Advocates of stronger regulation contend that current laws give financial regulators authority to compel market participants to disclose their financial risks, but they complain the watchdogs aren’t using those capabilities in the context of climate change, the report found. Several U.S. lawmakers, such as Sen. Elizabeth Warren (D-Mass.), have prodded the Securities and Exchange Commission to wield its existing authority to require more robust risk disclosure, which the report called an “essential building block” for managing systemic shocks.
The task force included several recommendations regulators could implement immediately without congressional action. They said the Financial Stability Oversight Council, which includes CFTC, should roll climate-related financial risks into its operations and that researchers at financial regulators should study climate risk. It also advises regulators to join intergovernmental efforts like the Network for the Greening of the Financial System, which is a set of central banks and supervisors; and calls for market overseers to develop pilot climate stress tests. It also said the CFTC should explore how climate change will affect actors under its jurisdiction, such as speculative traders and funds.
Meanwhile, data and tools to assess climate risk are still insufficient and the lack of common standards, the report said. And, even where climate risk reporting has occurred, it “has not resulted in disclosures of a scope, breadth, and quality to be sufficiently useful.”

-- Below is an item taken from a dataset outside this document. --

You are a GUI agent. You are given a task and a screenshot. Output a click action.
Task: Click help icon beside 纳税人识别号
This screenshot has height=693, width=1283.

The report suggested that since disclosure of material risks — those that an investor would need to know to make an informed decision — are required by law, climate risk disclosure should include “material risks for various time horizons.” Such information would circumvent definitions of materiality, as many companies currently do not consider climate-related risks as material given the uncertainty of when they will feel the effects acutely.